#### Assignment:
Find the line that contains "Open the version history icon". Copy it and every line after it to the end of the material below, exactly, with no pictures.

=======

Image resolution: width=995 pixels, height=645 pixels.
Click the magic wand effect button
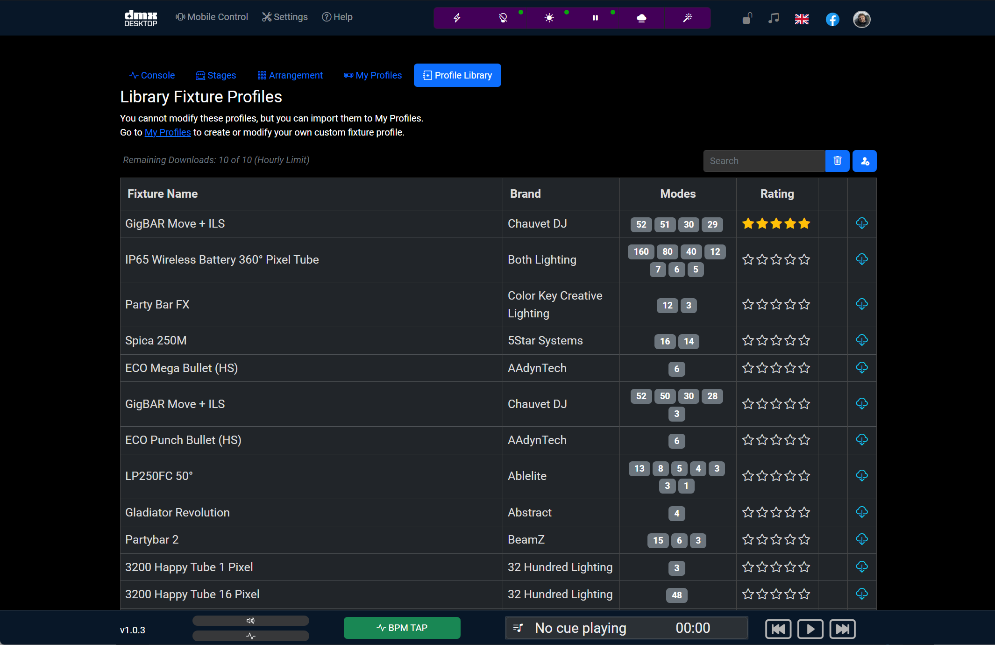tap(687, 18)
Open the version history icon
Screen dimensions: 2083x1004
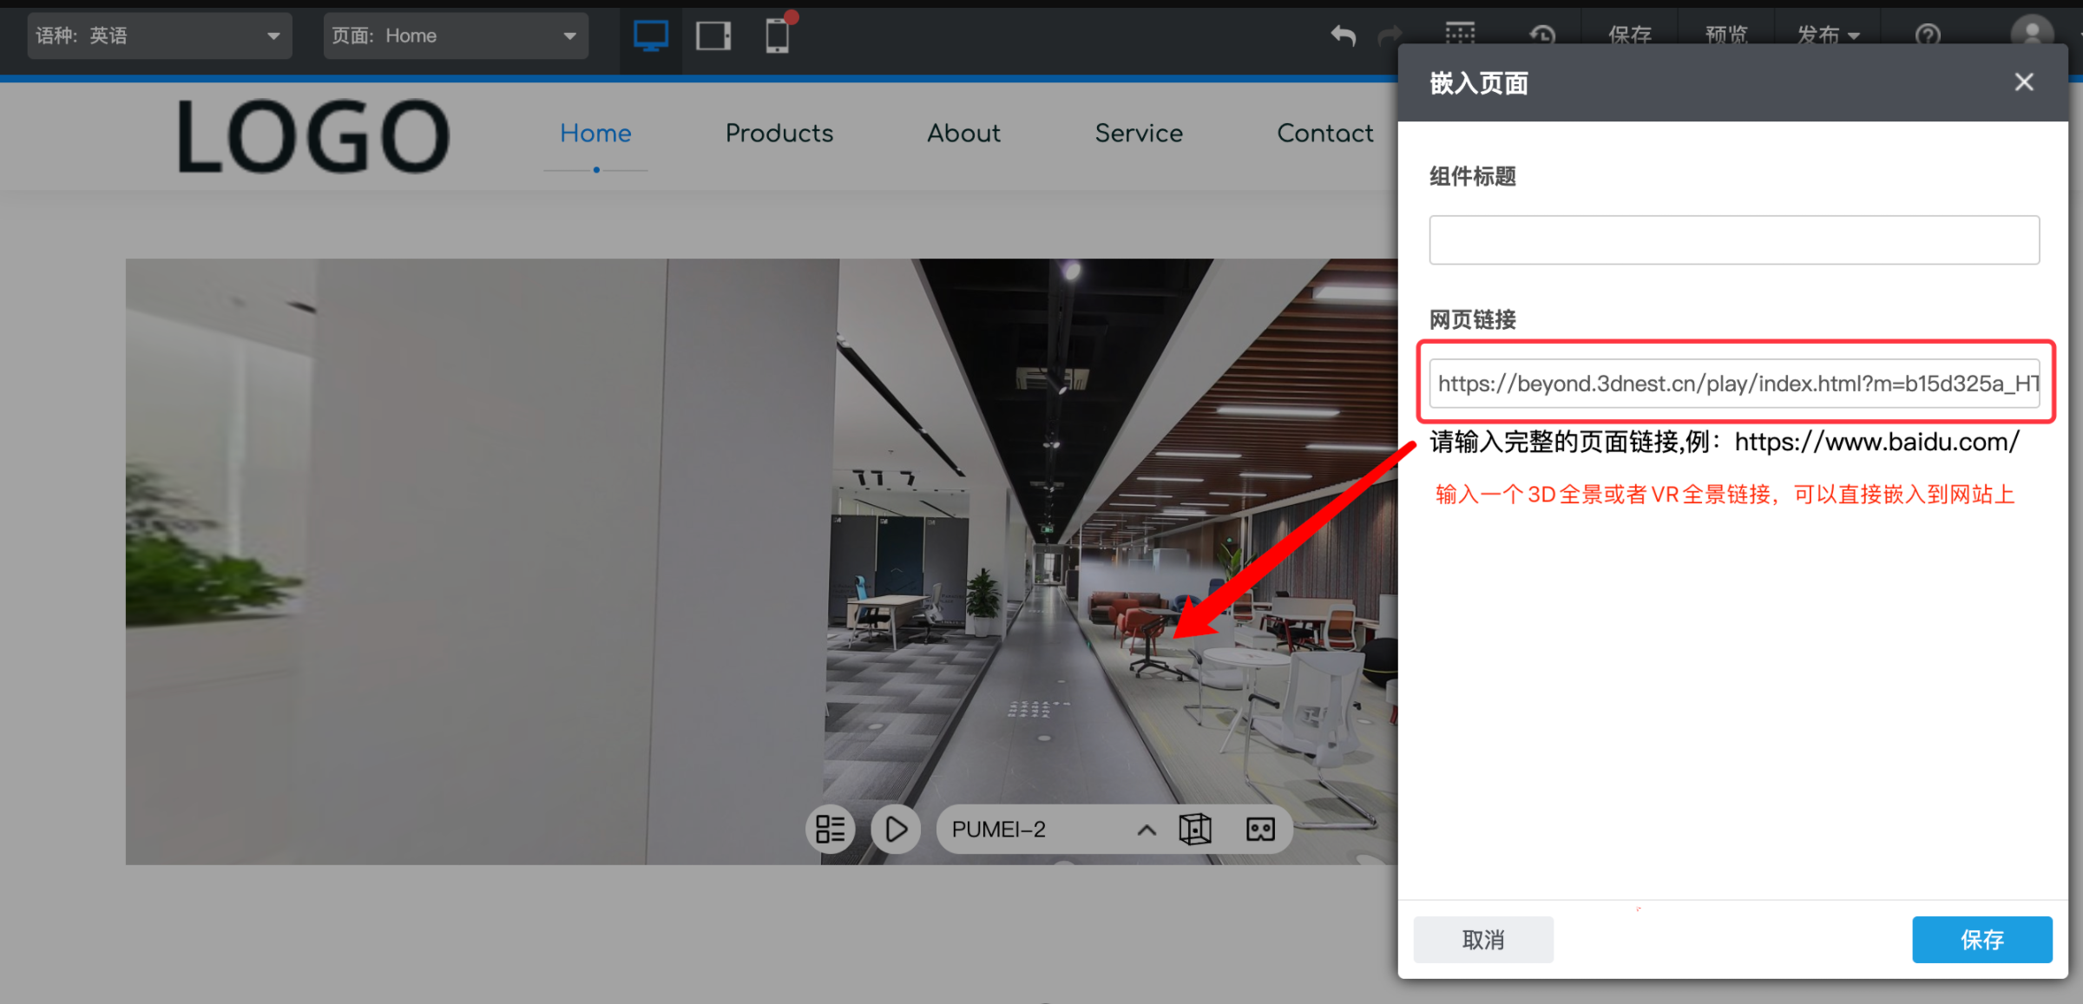(x=1543, y=35)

=======

#### Problem solution:
Open the version history icon
Screen dimensions: 2083x1004
(x=1543, y=35)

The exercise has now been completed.